CO-PAY AND DEDUCTIBLES
I have a photo from a collection from the National Archives taken during the 1930s. It shows a GP sitting at his desk with a stern look on his face and a sign that reads ‘Consultations: Cash Only’. Although one might be amused by the 80-year-old photo, offices and hospitals still demand payment from the patient, albeit more subtly, even if the patient has health insurance. ‘Co-pay’ and ‘deductible’ are the terms used these days for the portion of the bill patients must pay and are among the more maddening aspects of US health economics. Patients who have to make frequent visits may have $40 charges for each visit in addition to their insurance, and so patients with chronic diseases that require frequent monitoring can quickly run up bills that keep them away even though they are ‘insured’. Drug costs are another example. I am on an anticoagulant for which I had a ‘co-pay’ of $15/month for the past year but my most recent refill said I had to pay $50/month for the same drug. The pharmacist gave me no reason and the health plan gave me no warning. All insurance products carry what is termed ‘deductibles’, which is the amount of money patients must pay before the insurance actually pays. The tiers of the Affordable Care Act (ACA) have decreasing deductibles with increasing cost of overall insurance. Patients still roll the dice when they are ‘covered’. A recent study reported that two-thirds of Americans could not cover a $500 emergency and health insurance deductible are ‘limited’ to $6850 under the least expensive plan in the ACA market! Such reliably conservative sources as the Wall Street Journal and Forbes have written about how the cost of health care for the average family is rising, even as more people gain insurance, and this cost is creating delays in getting care or receiving appropriate preventive screening. Bankruptcy from lack of insurance is being replaced by bankruptcy from deductibles. What is going on?!
ADD-ONS AT THE POINT OF SERVICE
Underlying all this is the peculiar US cultural belief that, if you get something for nothing, you will both overuse the service and not value it. When, in the 1980s, Health Maintenance Organizations (HMOs) made it possible for visits for preventive care and chronic illness to be free, the use of services saw an 18-month uptick but then settled into a predictable pattern of use. Nevertheless, the country has been furiously backpedalling away from the idea of free-at-the-point-of-service care, adding co-pays and other costs to patients to try to steer them away from, for example, emergency rooms or certain medications. It reminds one of the airline industry where what appear to be inexpensive trips suddenly become expensive because of add-ons like paying for bags, paying for a seat with leg room, or paying to get on early, all of which add billions of dollars of revenue that was not planned by travellers.
OBSTACLES TO ACCEPTANCE OF THE ACA
So there continues to be a dance that insurance companies, employers, state and federal government, and citizens engage in that keeps health insurance from being simple to understand and that gives energy to the call for ‘single payer’ without having to deal with the insurance companies and their deductibles. The problem with that approach, sadly, is that the largest single component of the US GDP is unlikely to go through a radical change without resistance from those who stand to lose: including doctors, hospitals, Pharma, and insurance companies. And if the NHS, with a long history of being widely accepted as the way to do medical care right, continues to struggle with history, economics, and a changing world, one can imagine what lies ahead for the ACA, which the Republican congress wants to undermine rather than fix.
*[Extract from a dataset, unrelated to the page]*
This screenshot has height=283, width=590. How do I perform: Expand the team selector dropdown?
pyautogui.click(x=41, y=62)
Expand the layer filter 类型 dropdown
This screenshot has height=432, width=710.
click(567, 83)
A colleague, Paul Gordon, a Professor of Family Medicine at the University of Arizona, is on sabbatical bicycling across the US listening in small communities to people’s opinions and thoughts about Obamacare and writing and recording these stories. It is literally a ground-level view of what is happening. (You can read Paul’s stories on his blog: https://bikelisteningtour.wordpress. com/.) He reports the ambivalence and lack of clarity about the ACA that shows how far the country has to go to get it right.
However, the percentage of people who see the ACA as positive is climbing and the percentage of those who are negative is dropping, and the lines are likely to cross with the next presidency. But that may not happen if the forces of deception, greed, and world-class dissembling continue to dominate US politics. Paul Starr’s opening line from his landmark book on the history of American medicine, ‘The dream of reason did not take power into account.’, summarises what lies ahead whatever happens in the US elections. Perhaps a corollary to Starr’s comment is that the dream of reason did not take mindless demagoguery into account either.